Most other protocols are also addressing similar issues, but Entangle’s approach is unique.
The platform addresses these issues through the Entagle Blockchain and distributed oracle solution.
The Entangle Blockchain is built using the Cosmos SDK and aims to allow for seamless connectivity between EVM and non-EVM blockchains. It also facilitates oracle transactions.
The Entangle Distributed Oracle Solution (EDOS) is the engine that powers the platform’s cross-chain dApp Synthetic Insurance Vault. EDOS eliminates the security risks associated with using third-party cross-chain bridges and oracle solutions, making Entangle more efficient and effective.
Synthetic Insurance Vault
Turning to Entangle’s flagship native dApp, the Synthetic Insurance Vault. It is currently launched on Avalanche, Polygon, Ethereum, BNB, Fantom, Optimism, Arbitrum, and MultiVersX. It allows for the optimal use of liquidity position assets (xLSD) across multiple chains.

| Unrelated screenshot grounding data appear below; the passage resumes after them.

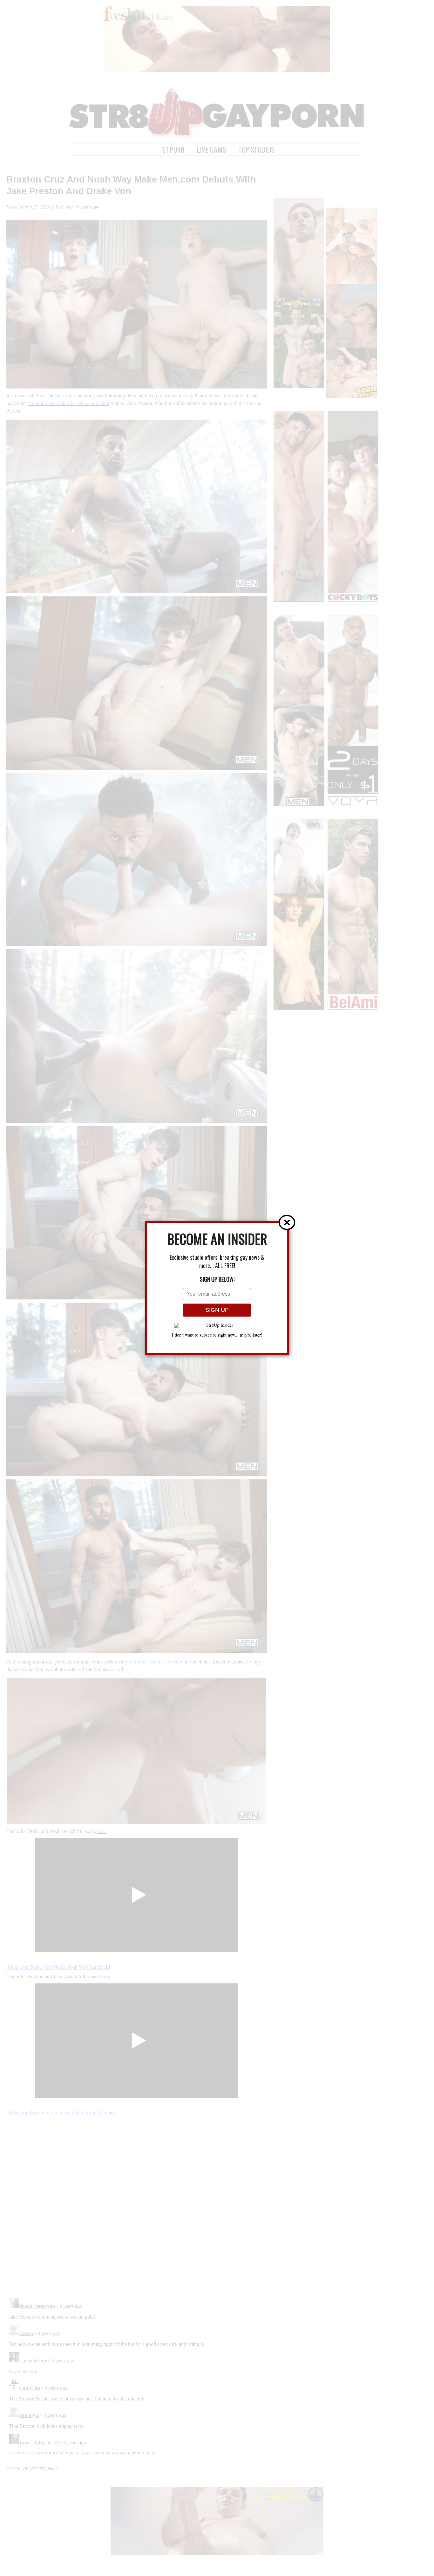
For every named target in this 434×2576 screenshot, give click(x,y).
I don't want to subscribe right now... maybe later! (217, 1335)
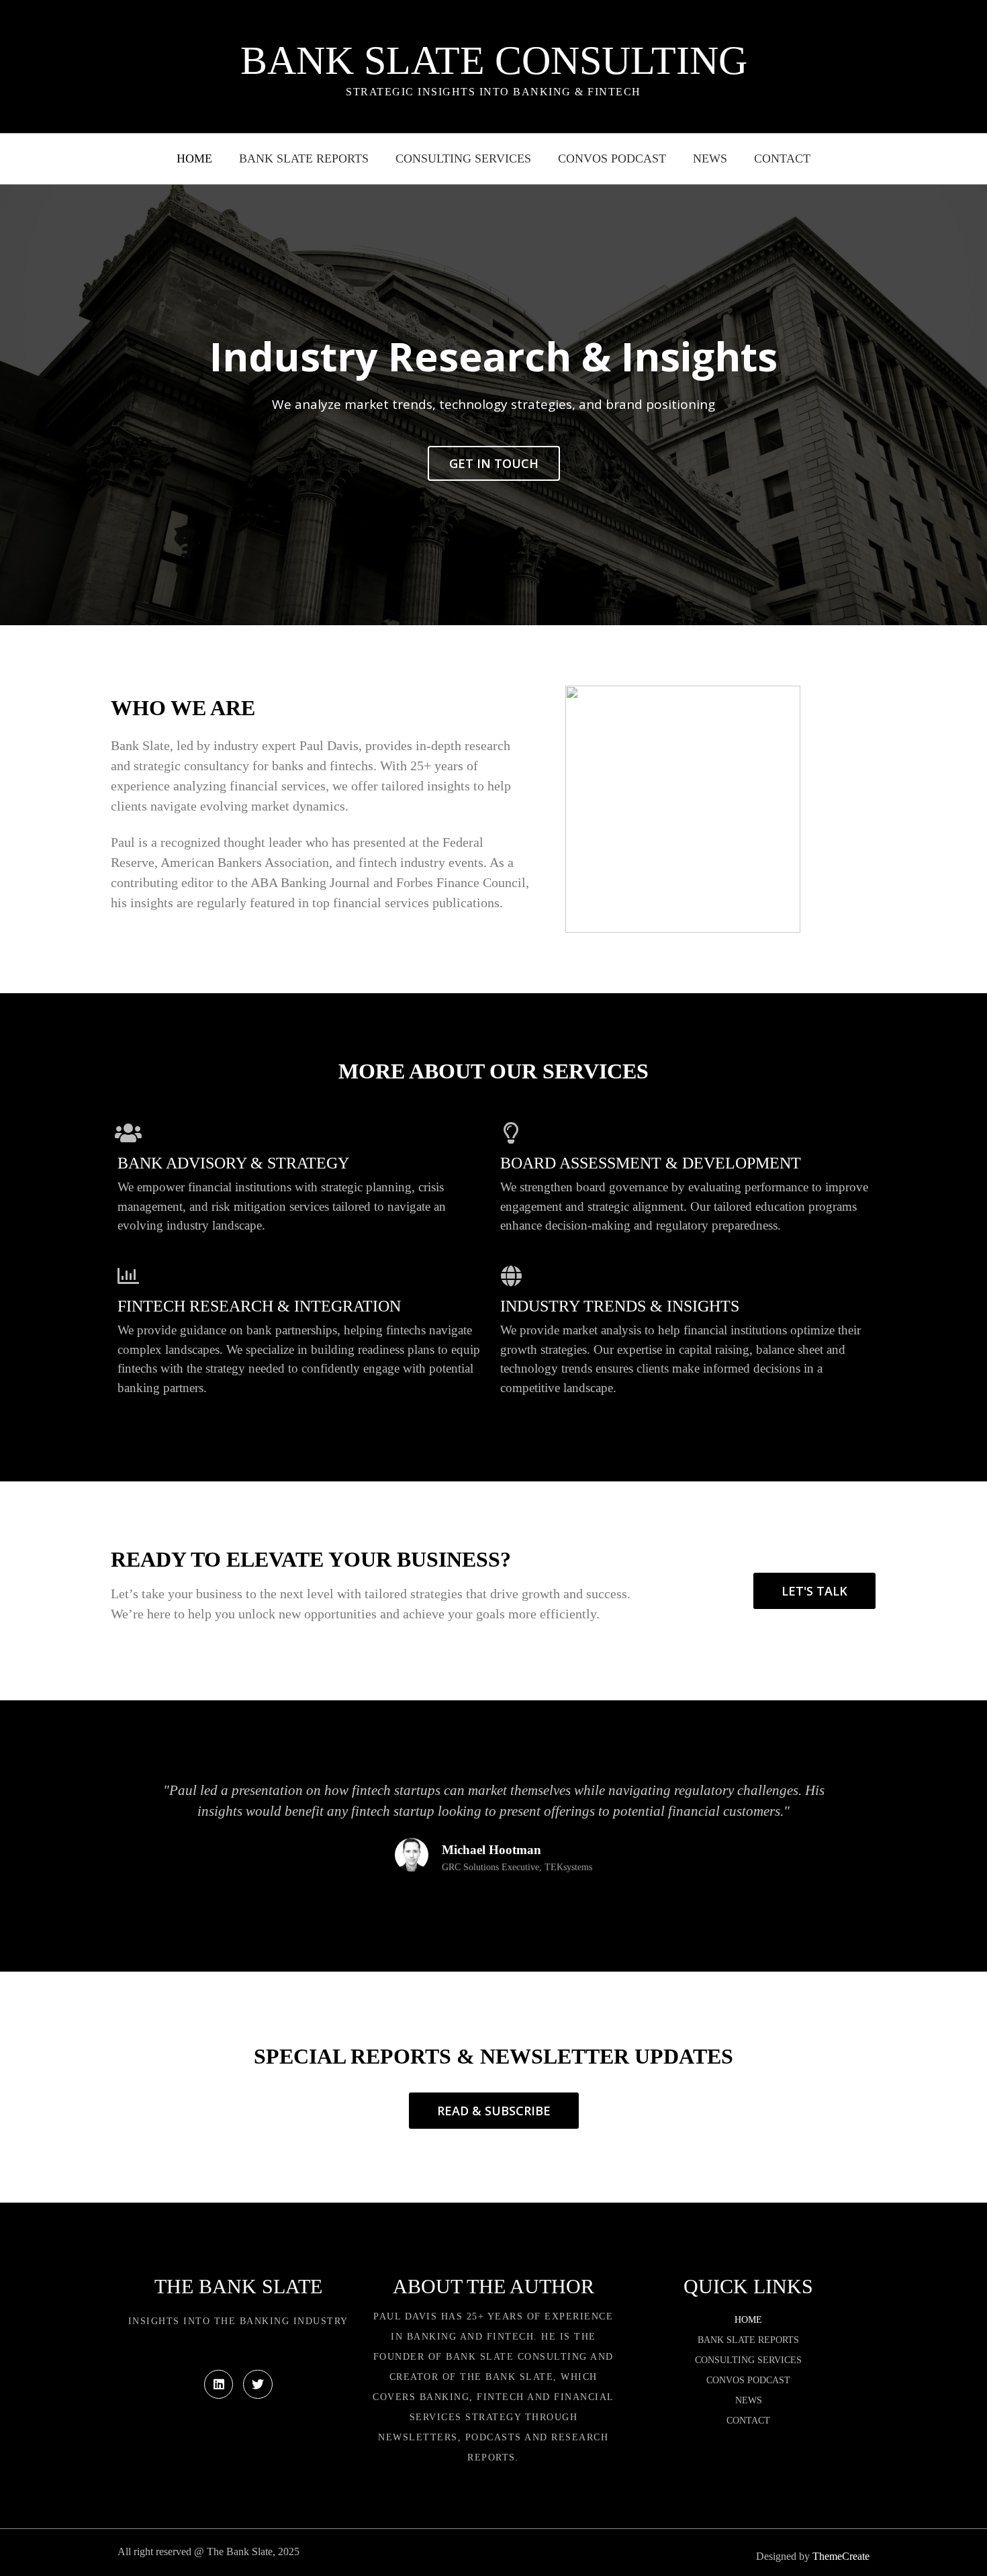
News (710, 158)
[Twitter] (257, 2384)
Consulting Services (463, 158)
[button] (16, 405)
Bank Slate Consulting (493, 60)
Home (194, 158)
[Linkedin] (218, 2384)
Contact (782, 158)
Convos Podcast (612, 158)
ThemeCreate (840, 2556)
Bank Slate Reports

Let’s demonstrate how to increase your yield with an example:
Pete provides liquidity on CurveFinance and earns corresponding LP tokens, which he then stakes on Entangle. Entangle then automatically compounds the LP tokens onto ConvexFinance for additional yield. Afterwards, Entangle issues Pete LP tokens for LSD to hedge loans/borrowings on other protocols. This doubled Pete’s crypto asset yield, sometimes even tripled, and resulted in multiple forms of yield.

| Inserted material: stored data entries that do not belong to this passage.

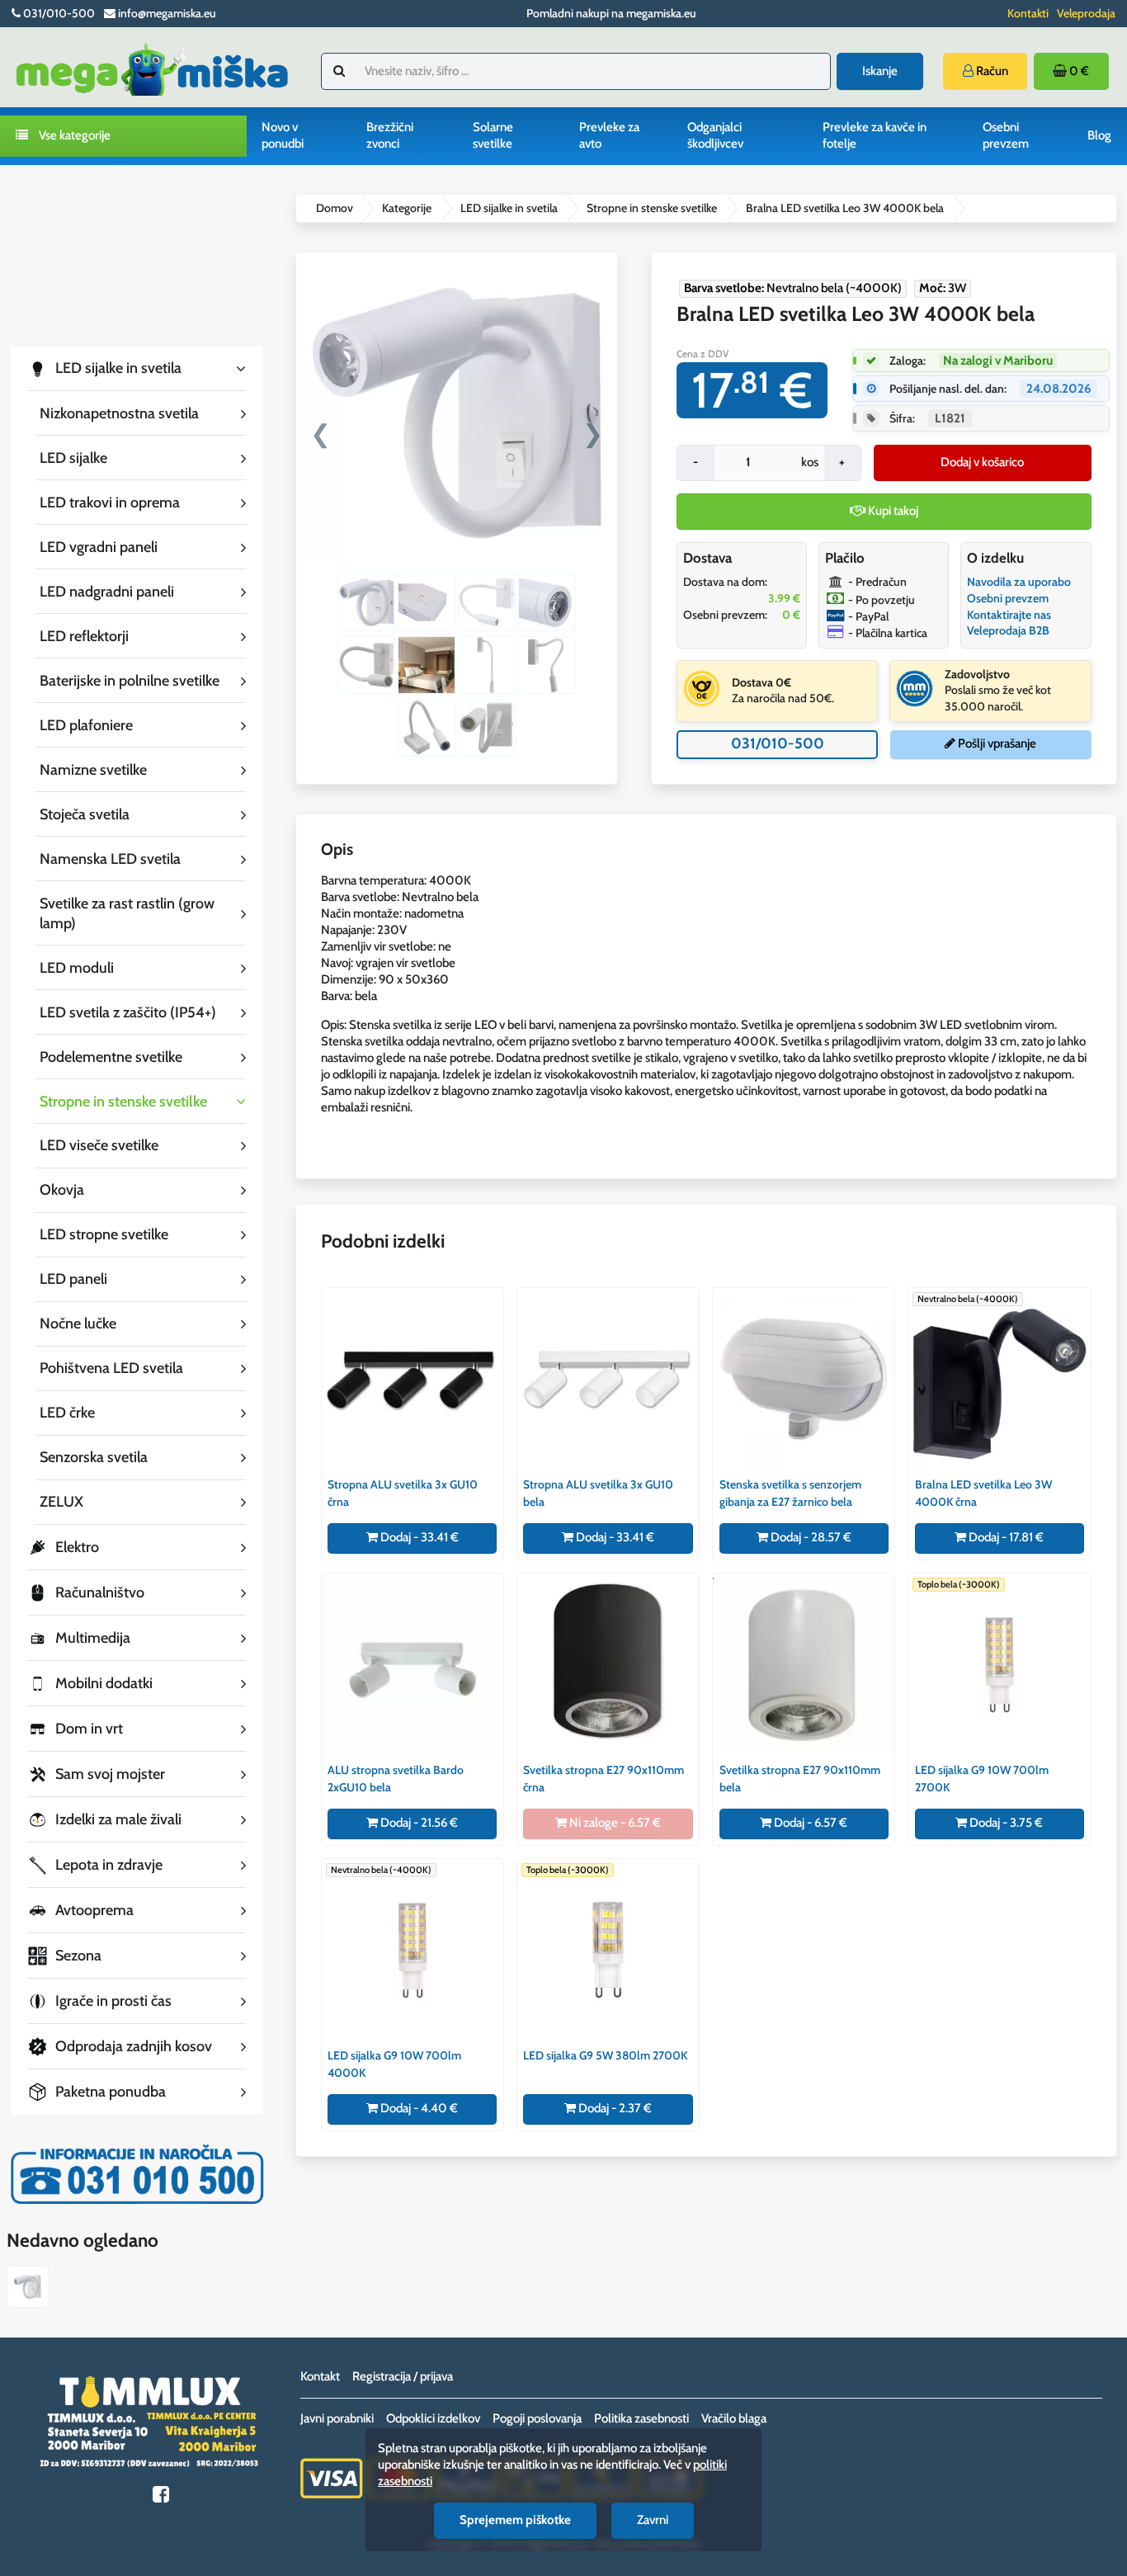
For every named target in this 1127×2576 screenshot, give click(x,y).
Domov (334, 208)
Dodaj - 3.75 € (1005, 1822)
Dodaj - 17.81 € (1005, 1537)
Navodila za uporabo (1019, 581)
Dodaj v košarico (982, 462)
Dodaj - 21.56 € (418, 1822)
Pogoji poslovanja (537, 2418)
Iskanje (880, 71)
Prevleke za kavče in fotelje (875, 135)
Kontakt (320, 2376)
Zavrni (652, 2519)
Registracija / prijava (402, 2376)
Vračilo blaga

In other words, as a yield optimizer for LSTs, Entagle easily fits into the narrative of LSD. Users can unlock multiple layers of yield using Synthetic insurance vaults instead of relying on just one layer of yield from their LSTs.

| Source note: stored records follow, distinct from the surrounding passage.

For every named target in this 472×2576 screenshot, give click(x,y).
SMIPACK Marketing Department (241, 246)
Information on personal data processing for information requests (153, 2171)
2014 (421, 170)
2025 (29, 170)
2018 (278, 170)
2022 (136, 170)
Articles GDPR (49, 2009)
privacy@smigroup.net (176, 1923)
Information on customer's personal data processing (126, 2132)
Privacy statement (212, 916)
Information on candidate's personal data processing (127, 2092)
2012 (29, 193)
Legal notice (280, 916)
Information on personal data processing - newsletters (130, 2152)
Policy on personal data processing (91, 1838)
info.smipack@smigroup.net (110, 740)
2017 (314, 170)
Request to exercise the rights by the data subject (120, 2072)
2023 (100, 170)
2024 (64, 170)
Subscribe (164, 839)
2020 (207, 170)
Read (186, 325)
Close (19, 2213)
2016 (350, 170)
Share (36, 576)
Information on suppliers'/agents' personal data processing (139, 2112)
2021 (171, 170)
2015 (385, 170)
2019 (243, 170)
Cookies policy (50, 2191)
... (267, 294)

By the way, Entangle infrastructure is not only for users, but also reveals innovative use cases for dApps and builders. Allowing them to build applications such as guiding protocols with sticky liquidity, utilizing yield strategies, building games and prediction markets with EDOS, and more.
$ENTGL is the primary token of the Entangle ecosystem, used for gas fees, running keeper oracles, validating transactions, and more. Its total supply is 1 billion, with an impressive 45.6% allocated to community/infrastructure.
Entangle creates real revenue for the protocol by:
• Automatically compounding staked assets;
• Execution fees for insurance vaults;
• Entangle internal Dex trading fees;
• Gas fees for the Entangle Blockchain;
• Entangle oracle solutions fees.
As mentioned earlier, Entagle has already partnered with 8 major chains. Recently, it has formed close partnerships with SeiNetwork and Curvance, and more partnerships are emerging.
The project has gone live on the testnet.
DeFi is constantly evolving and if we want to grow and attract more users, then we need to address the pressing needs of the ecosystem. That’s where cross-chain liquidity comes in as one of the solutions. It’s very important because it’s a double-edged sword that can maximize user asset yield and make the protocol launch liquidity faster.